The very high response rate (95%) of this questionnaire may have reflected general interest, or may have resulted from the advantages of self-assessment which itself may improve performance. The results on the CSKS show that basic knowledge of interns in Iran about communication skills is limited. Researchers have reported similar findings in other countries which reveal a deficit in the knowledge of doctors about communication skills . The importance of communication skills has long been acknowledged in general practice training  and the need to teach communication skills formally, as part of British undergraduate medical education, has also been recognised . In Iran, interns' knowledge deficiency may be attributed to the fact that interns have never been trained to consult in the general practice setting, and their skills are limited to making value judgements, often using the only available criterion, comparison with their own style . This approach to a patient is not cost effective and may lead to negative health outcomes such as patient dissatisfaction, poor adherence to treatment and medical errors . A few students reported their attendance at courses such as EBM, semiology, skills lab or CPR, which have no relation with communication skills training. This indicates that students are not familiar with the tasks of communication skills .

DATA RECORDS >>
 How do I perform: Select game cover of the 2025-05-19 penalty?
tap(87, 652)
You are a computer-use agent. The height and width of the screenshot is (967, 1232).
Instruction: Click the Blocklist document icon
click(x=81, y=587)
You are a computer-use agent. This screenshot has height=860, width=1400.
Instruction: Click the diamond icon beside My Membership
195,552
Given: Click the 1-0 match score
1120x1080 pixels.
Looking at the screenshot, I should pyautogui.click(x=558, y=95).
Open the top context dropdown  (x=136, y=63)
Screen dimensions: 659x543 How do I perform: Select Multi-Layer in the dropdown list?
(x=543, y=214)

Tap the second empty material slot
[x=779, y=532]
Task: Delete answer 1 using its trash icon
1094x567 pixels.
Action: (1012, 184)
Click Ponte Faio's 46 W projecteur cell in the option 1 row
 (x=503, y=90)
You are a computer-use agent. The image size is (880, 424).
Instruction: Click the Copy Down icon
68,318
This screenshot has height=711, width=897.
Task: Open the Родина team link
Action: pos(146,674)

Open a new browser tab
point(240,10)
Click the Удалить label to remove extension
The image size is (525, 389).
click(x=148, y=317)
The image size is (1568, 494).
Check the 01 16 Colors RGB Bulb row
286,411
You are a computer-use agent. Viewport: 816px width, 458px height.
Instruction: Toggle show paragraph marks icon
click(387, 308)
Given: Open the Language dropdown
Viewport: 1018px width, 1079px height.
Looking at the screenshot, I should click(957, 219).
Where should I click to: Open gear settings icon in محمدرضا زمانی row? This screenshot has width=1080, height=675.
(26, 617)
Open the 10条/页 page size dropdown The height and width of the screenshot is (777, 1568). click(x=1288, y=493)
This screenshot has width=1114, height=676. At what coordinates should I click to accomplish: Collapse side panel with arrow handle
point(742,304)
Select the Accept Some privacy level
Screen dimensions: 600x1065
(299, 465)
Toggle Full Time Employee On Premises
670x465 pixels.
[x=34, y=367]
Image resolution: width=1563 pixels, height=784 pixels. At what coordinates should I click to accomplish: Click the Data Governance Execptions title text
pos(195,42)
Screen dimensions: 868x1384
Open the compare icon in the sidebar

TASK LIST >>
**1)** In the passage on interns' communication skills, what was the questionnaire's response rate?
**2)** Translate this sentence from the passage on interns' communication skills into Spanish: "This approach to a patient is not cost effective and may lead to negative health outcomes such as patient dissatisfaction, poor adherence to treatment and medical errors."
**3)** Write a continuation of the passage on interns' communication skills, starting after its final sentence.
The records are from a separate source.

RESULTS OF THE EXERCISE >>
**1)** 95%

**2)** Este enfoque hacia el paciente no es costo-efectivo y puede conducir a resultados de salud negativos, como la insatisfacción del paciente, la baja adherencia al tratamiento y los errores médicos.

**3)**
The vast majority of research studies have been conducted on the outcome of communication skills in the practice and training of doctors in western countries. Even here, despite doctors trained in communication skills and the advocacy of the use of a patient-oriented approach, some evidence suggests that there are difficulties in practice [19, 20]. However, research has demonstrated that communication skills training intervention using behavioural, cognitive and affective domains can increase not only potentially beneficial and effective interviewing styles, but also alter attitudes and confer other benefits [9, 21].
The results of the study show that there were significant differences between males and females with regard to their reported knowledge of the main communication skills. Women were less confident of their skills. The deficit may partly be an artefact of an inadvertent prestige bias of the male students. The deficit is particularly notable in sex education. There are three possible explanations for this. Firstly, in general, Iranian female interns are very shy to ask patients about sexual issues. Therefore they may feel that sex education skills have no implications for their practice and hence pay less attention to sex education training. Secondly, it may be a systematic error in female respondents, i.e. they may be shy to discuss their knowledge about sex education skills rather than lack knowledge. Thirdly, in the past, sex education was regarded as a taboo in Iran and was not available in schools, especially for girls . This perhaps acts as an inhibitory factor on the basic knowledge of sex education. Within this context, there is no evidence that shows similar results for gender difference on the knowledge of sex education in the practice and training of doctors.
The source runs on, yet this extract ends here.